My gut feeling upon a quick read is that I have finally found a high fantasy roleplaying game which I love as much as WFRP. I suspect that once we finish our current 4e game, we will be moving to play 13th age.

- Really unique classes, with each one being very different in the way it plays.

- lots of narrativist elements and indie design ( you don't have skills, you have background points, so if you should logically be able to move unnoticed through city crowds because your member of the grey cloak brother hood of theives, you roll that background and add dex, if greycloaks' are known to be enemies of the rich and friends to the poor you could use your background to intimidate rich people, or get aid in a working class district, but not necciesarially the other way around.)

-one unique thing means that yes, you can be the head of the most successful spy network in the world, or the only halfling knight in the world. One thing you say about your character, is true within the game world.

- an alignment system that actually functions, in which your connection to, and relationship, with specific powerful figures is what matters, allowing you to shape the flow of narrative thanks to your connection to individuals such as the emperor.

All around it is the most interesting game I have seen in ages, cant wait to get stuck in


Not really what I was looking for - I was hoping for something that was more akin to a 4E continuation type game. Essentially a 4E version of Pathfinder (in the sense that Pathfinder is a continuation of 3.5) and this is not really that.


Saint_Meerkat wrote:
I like Tweet and I like Pelgrane. This could be fun to watch.

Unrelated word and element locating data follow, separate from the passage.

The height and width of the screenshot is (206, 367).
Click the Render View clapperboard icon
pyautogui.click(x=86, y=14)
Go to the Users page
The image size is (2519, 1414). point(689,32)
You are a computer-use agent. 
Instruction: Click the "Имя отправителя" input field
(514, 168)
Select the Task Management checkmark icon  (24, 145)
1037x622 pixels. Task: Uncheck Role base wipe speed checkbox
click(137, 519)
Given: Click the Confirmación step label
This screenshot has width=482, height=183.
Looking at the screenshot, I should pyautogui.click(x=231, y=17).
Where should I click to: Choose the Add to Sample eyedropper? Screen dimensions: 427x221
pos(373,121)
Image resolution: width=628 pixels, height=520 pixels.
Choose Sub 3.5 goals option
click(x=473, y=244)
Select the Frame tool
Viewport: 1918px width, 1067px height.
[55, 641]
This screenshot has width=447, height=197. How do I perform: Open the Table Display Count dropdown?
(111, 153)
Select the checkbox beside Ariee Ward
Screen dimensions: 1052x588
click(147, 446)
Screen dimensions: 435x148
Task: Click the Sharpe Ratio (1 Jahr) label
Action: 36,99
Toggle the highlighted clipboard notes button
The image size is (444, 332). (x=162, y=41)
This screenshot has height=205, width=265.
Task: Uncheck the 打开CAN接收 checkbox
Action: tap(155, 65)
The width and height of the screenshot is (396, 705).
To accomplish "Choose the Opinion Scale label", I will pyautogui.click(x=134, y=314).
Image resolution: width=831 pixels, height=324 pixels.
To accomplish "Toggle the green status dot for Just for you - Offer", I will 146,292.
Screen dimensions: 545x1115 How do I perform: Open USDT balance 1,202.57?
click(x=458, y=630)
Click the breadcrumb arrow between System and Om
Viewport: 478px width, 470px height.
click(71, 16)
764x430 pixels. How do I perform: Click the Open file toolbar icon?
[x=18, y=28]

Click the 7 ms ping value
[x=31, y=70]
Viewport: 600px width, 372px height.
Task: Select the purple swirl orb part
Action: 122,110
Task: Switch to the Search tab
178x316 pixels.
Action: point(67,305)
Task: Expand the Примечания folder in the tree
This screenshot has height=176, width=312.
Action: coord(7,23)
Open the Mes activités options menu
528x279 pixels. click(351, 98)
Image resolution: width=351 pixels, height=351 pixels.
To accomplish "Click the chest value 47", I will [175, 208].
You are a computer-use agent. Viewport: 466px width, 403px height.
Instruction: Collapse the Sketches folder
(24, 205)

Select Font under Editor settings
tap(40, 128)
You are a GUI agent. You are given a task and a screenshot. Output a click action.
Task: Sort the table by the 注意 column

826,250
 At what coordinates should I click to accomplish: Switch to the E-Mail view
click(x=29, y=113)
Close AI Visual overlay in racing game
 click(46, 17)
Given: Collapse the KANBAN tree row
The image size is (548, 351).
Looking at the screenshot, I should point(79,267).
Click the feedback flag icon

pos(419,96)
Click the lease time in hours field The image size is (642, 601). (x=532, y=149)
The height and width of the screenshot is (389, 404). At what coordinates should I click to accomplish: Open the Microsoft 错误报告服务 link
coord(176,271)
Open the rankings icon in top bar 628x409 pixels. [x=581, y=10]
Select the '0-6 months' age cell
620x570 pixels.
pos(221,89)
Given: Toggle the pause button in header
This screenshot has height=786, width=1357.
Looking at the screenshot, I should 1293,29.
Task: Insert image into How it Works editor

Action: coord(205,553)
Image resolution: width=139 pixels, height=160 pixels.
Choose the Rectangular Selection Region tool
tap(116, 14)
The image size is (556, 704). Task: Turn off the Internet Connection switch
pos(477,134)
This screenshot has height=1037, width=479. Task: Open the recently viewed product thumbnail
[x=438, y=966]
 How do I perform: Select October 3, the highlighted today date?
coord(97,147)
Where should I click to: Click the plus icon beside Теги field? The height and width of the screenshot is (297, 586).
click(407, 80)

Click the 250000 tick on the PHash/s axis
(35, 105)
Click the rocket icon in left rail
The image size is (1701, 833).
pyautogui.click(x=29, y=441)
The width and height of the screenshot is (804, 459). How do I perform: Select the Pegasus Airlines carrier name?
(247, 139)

Darn son, you just read my mind when you said that.


So -- any word on when the actual product would be in stores? I once saw an expected release date of this month, but that clearly is not happening unless the book is already out and my FLGS failed to call me about it.


I think it's close to being actually released. I've played 3 sessions of the game now and I think this is probably my preferred fantasy D&D-esque game now.


The game is slated to be in stores by February or March -- there were some issues with layout, so Pelgrane brought Chris Huth (Night's Black Agents) in to take over.

If you're interested in hearing one of the designers demo 13th Age for a group that's new to the game, all this week BJ Shea's Geek Nation is posting daily actual play recordings from a session that Rob Heinsoo ran for them. The first two episodes are character generation, and the third -- posted today -- starts the adventure, which Rob improvised based on the backgrounds, icon relationships and uniques chosen by the players.